Quickstart: BERT Pre-trained Model Fine-tuning on WAF Dataset¶
This guide demonstrates how to fine-tune a BERT pre-trained model on a Web Application Firewall (WAF) dataset for malicious request classification.
Introduction¶
In this example, we fine-tune the compact bert_uncased_L-2_H-128_A-2
model from Hugging Face to classify HTTP requests as malicious or benign using a WAF dataset. This process leverages the smf
framework for efficient model training. For background, refer to [1].
Prerequisites:
The latest version of the
smf
framework and its dependencies, installed per the installation guide. Using the provided Docker image is recommended.A GPU with at least 16 GB HBM (e.g., NVIDIA RTX3090 or RTX4090).
Python 3.9+ and Conda installed.
Access to the WAF dataset repository on CodeHub.
Dataset Introduction¶
The WAF dataset contains HTTP request logs labeled as malicious or benign, designed for training models to detect web-based attacks (e.g., SQL injection, XSS). It includes features such as URL paths, headers, and payloads, preprocessed into a format suitable for BERT’s input pipeline. The dataset is hosted on the CodeHub dataset repository and consists of approximately 50,000 samples, split into 80% training and 20% validation sets.
Step 1: Prepare the Dataset¶
Clone the WAF dataset from the CodeHub repository and initialize submodules.
git clone https://codehub.example.com/waf-dataset.git
cd waf-dataset
git submodule init
git submodule update
The dataset will be downloaded to the data/
directory in CSV format, with columns for request text and labels (0 for benign, 1 for malicious).
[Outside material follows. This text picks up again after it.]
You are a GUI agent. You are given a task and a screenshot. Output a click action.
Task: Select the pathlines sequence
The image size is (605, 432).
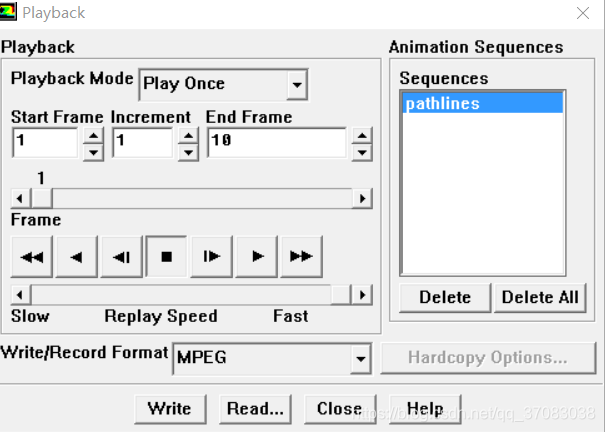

Step 2: Download the Base Model¶
Download the pre-trained bert_uncased_L-2_H-128_A-2
model from Hugging Face.
mkdir -p models
cd models
git lfs install
git clone https://huggingface.co/google/bert_uncased_L-2_H-128_A-2
The model weights and configuration will be stored in models/bert_uncased_L-2_H-128_A-2/
.
Step 3: Fine-tune the Model¶
Fine-tune the model using a configuration file tailored for the WAF dataset.
Ensure the
smf_env
Conda environment is activated:
conda activate smf_env
Navigate to the
smf
source directory and run the training script with the provided configuration:
cd smf/src
python main.py --config ai_waf/bert_L2H128A2.yaml
Sample configuration file (ai_waf/bert_L2H128A2.yaml
):
model:
pretrained_path: ../models/bert_uncased_L-2_H-128_A-2
num_labels: 2
dataset:
path: ../../waf-dataset/data
train_split: train.csv
val_split: val.csv
max_length: 128
training:
batch_size: 32
learning_rate: 2e-5
epochs: 3
optimizer: adamw
scheduler: linear
output:
save_dir: ../outputs/waf_finetuned
log_interval: 100
This configuration specifies the model path, dataset details, and training hyperparameters. Adjust paths as needed based on your directory structure.
Step 4: Evaluate the Model¶
After training, evaluate the model on the validation set:
python evaluate.py --model ../outputs/waf_finetuned --data ../../waf-dataset/data/val.csv
The script outputs metrics such as accuracy, precision, recall, and F1-score.